Transcribe the material below verbatim, omitting the pictures.

* _Given information_
----
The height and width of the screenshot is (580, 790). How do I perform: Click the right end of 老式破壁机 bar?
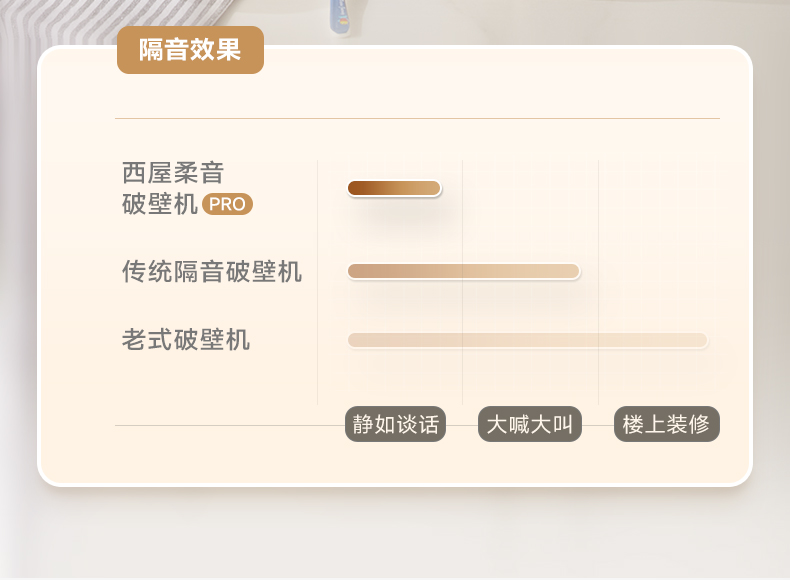point(701,340)
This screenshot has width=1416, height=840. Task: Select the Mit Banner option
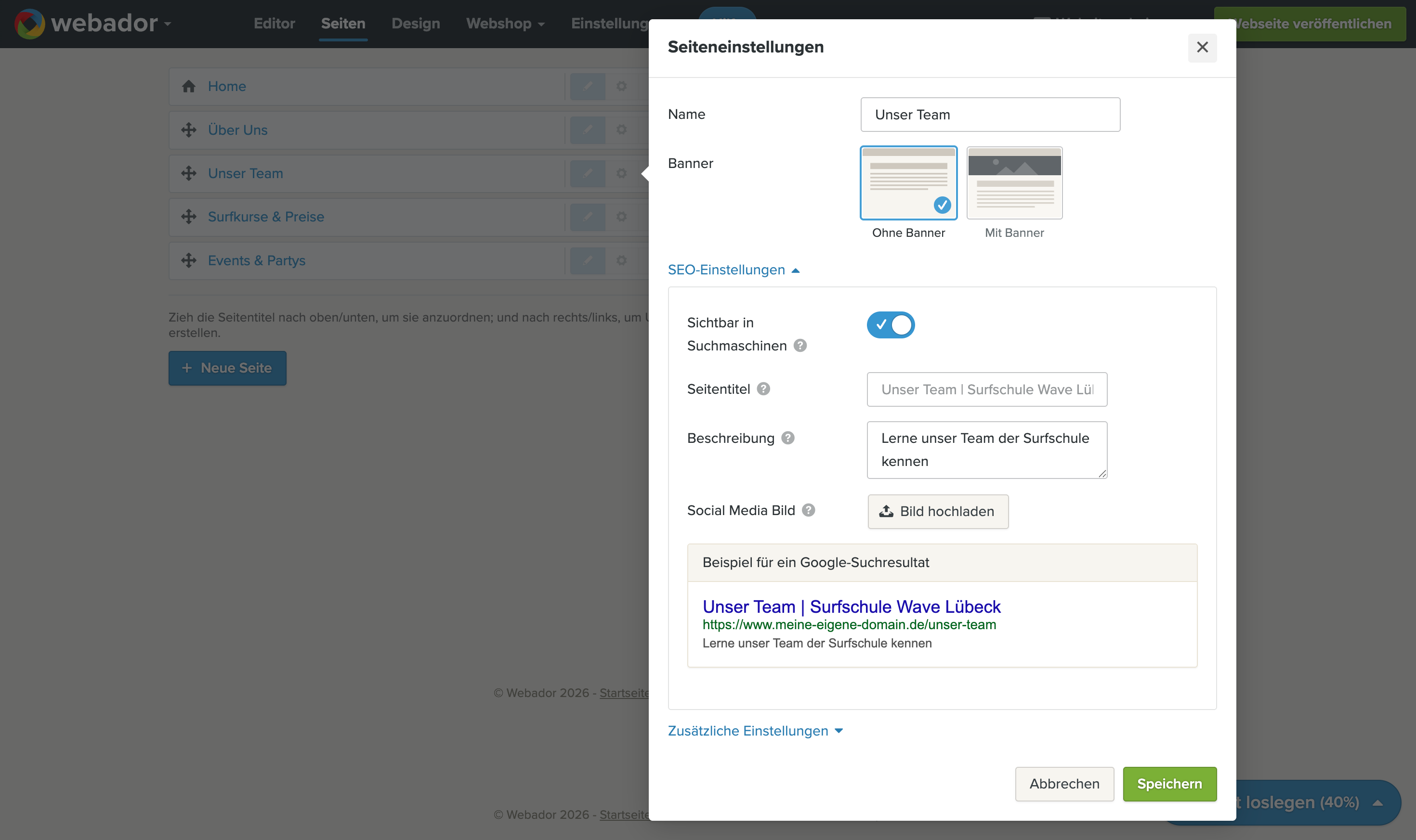pos(1014,183)
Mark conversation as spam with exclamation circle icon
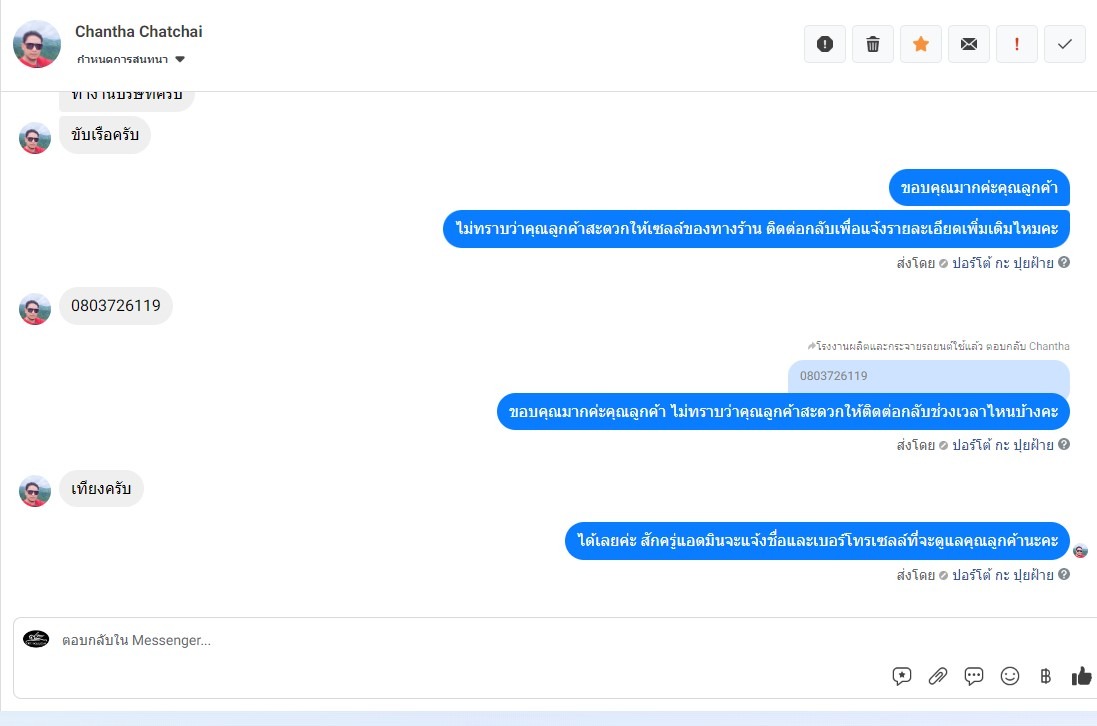The height and width of the screenshot is (726, 1097). [825, 44]
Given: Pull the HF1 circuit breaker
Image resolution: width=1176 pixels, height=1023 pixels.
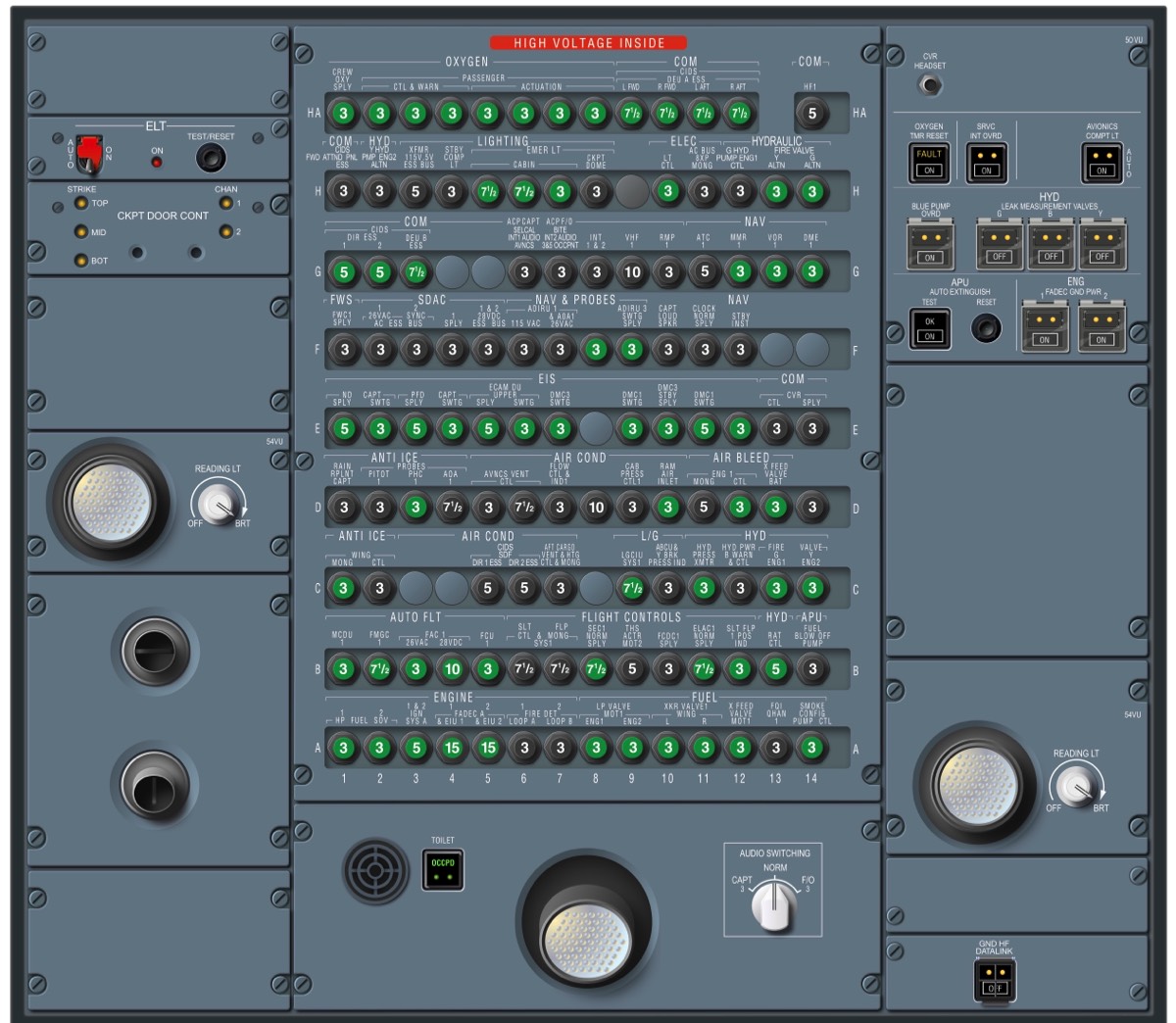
----
* _Output of the exercise_
The height and width of the screenshot is (580, 790). How do I perform: Click the right end of 老式破壁机 bar?
point(701,340)
This screenshot has width=1416, height=840. Task: Select the Mit Banner option
pos(1014,183)
Mark conversation as spam with exclamation circle icon
The height and width of the screenshot is (726, 1097). [825, 44]
Given: Pull the HF1 circuit breaker
Image resolution: width=1176 pixels, height=1023 pixels.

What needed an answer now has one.